Good riddance
Kofi Annan would do well to look inward at his ineffective 10-year tenure as United Nations secretary-general.
Opinions vary on whether Kofi Annan was taking pot shots at the United States and President George W. Bush in his address at the Truman Museum and Library in Independence, Mo., this week. Although a number of analysts said Annan, in a farewell address as secretary-general of the United Nations, was barbing America, he contends that was not his intention. “Nothing could be further from the truth,” he said.
The talk was so typical of the on-again, off-again administration of Annan in his 10 years as titular head of the U.N. He presided over a continuing deterioration of the United Nations as an effective world policy body, time and again backing away from needed and courageous stands on issues. Then in stepping down he chooses to bite the hand that has helped feed him so well for so long.
Annan says he was not criticizing the United States. Yet he focused on policies of the late Harry Truman as president and made it rather obvious he feels Bush and the United States have fallen short. He never named names but his intention was clear even though his own record of advancing the Truman ideals is questionable at best.
Here is a man from Ghana who benefited from study in America and who has been wined, dined and housed in high style in the United States for a long time. He somehow always turned up missing when it came to speaking out forcefully on issues such as terrorism, genocide and development of weapons of mass destruction, as in the case of Iran’s activity in the nuclear field.

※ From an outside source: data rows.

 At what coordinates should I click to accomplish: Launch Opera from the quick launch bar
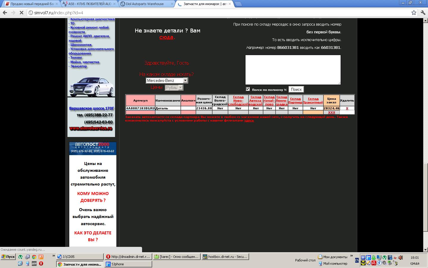[41, 263]
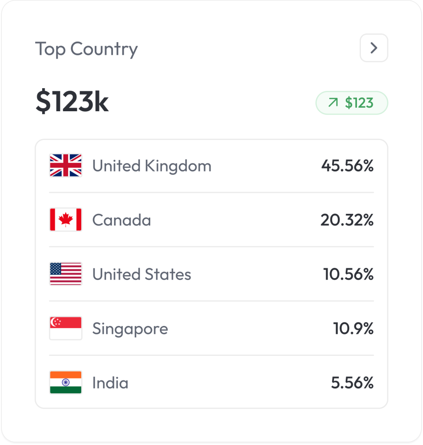This screenshot has width=423, height=445.
Task: Click the green upward trend arrow icon
Action: coord(333,103)
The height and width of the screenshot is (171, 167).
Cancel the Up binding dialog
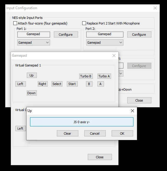click(95, 133)
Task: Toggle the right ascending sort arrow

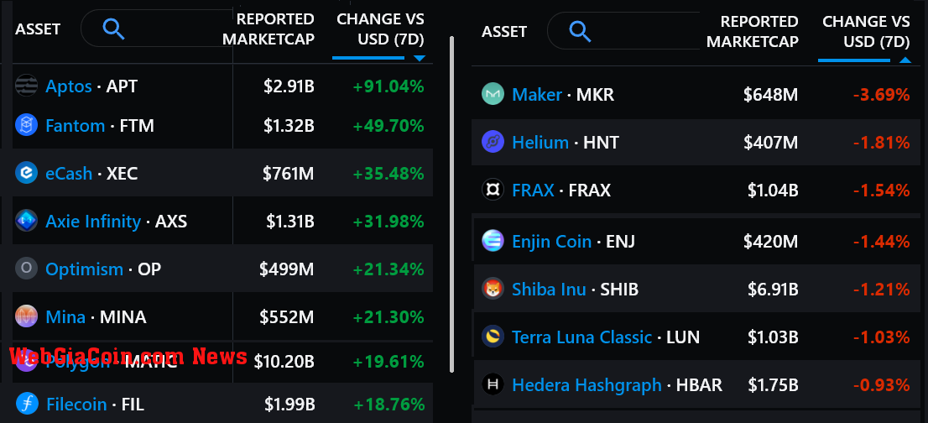Action: click(905, 60)
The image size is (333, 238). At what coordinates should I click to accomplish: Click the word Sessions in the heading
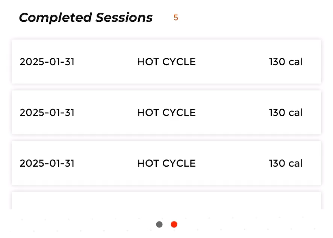coord(124,17)

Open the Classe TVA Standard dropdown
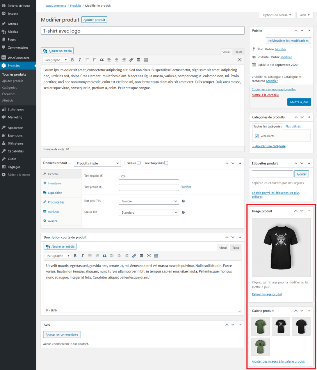(149, 212)
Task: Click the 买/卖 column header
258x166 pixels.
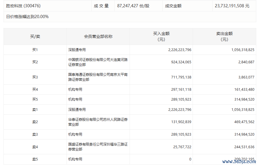Action: [35, 36]
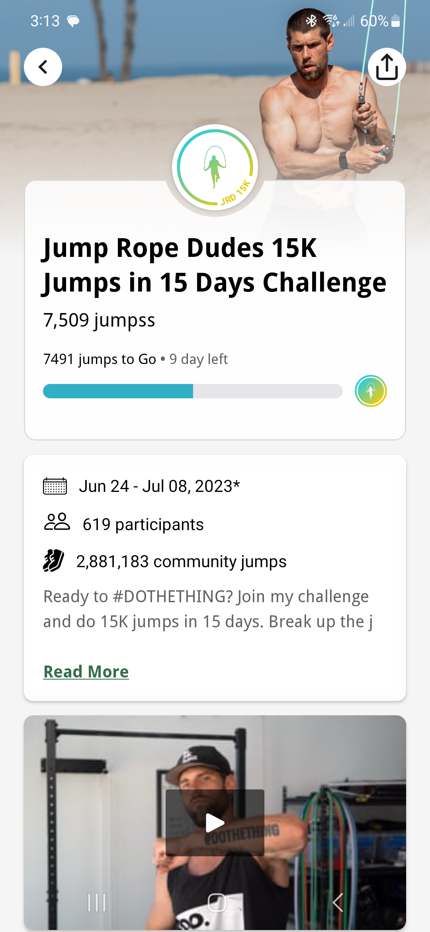Tap the Android recent apps button

coord(97,902)
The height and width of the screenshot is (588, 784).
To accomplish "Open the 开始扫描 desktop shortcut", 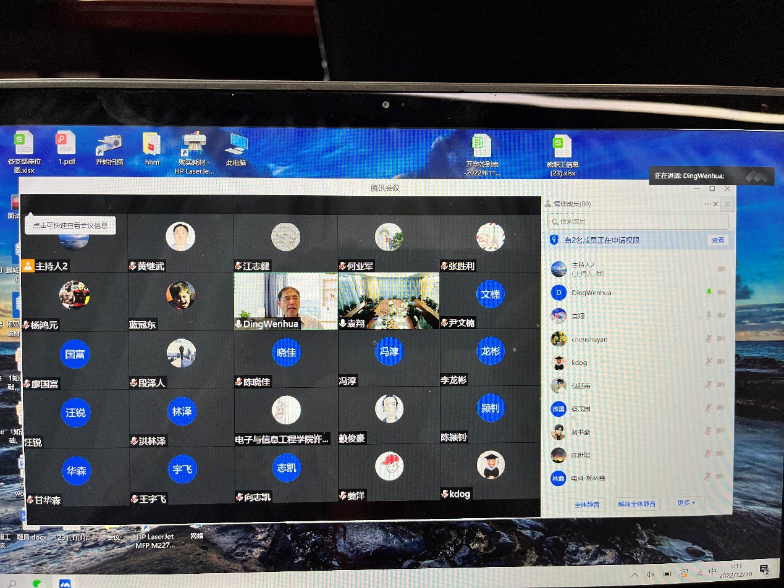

The U.N. employees’ union once passed a resolution of no confidence in Annan’s management abilities and policies. Many believe he should have resigned after allowing the oil-for-food scandal that involved the villainous Saddam Hussein and an Annan son. Those are only a few of his failures. Yet when it comes time for him to step down, he finds it convenient to go after the United States whose financing and support have kept alive the organization Annan mismanaged.
The outgoing secretary-general offered five principles he considers essential to world order and tranquility: collective responsibility, global solidarity, rule of law, mutual accountability and multilateralism. That is a package he should have been promoting far harder and far sooner than in a farewell speech.
He was subtly preaching to many in the U.N. choir of anti-United States delegates and executives. The United States has made its errors in judgment, policy and action, but its decade-old record far outstrips this high-profile critic.
Annan’s flimsy response that he was not criticizing America was all too typical of his wishy-washy tenure as secretary-general.
The United Nations is a weaker and less effective group than it was 10 years ago when Annan began his tenure. Why no references in his farewell speech about what he failed to do rather than using the United States as a whipping boy?
The United Nations has been damaged by the poor guidance of Kofi Annan, popular as he might be right now with anti-American entities.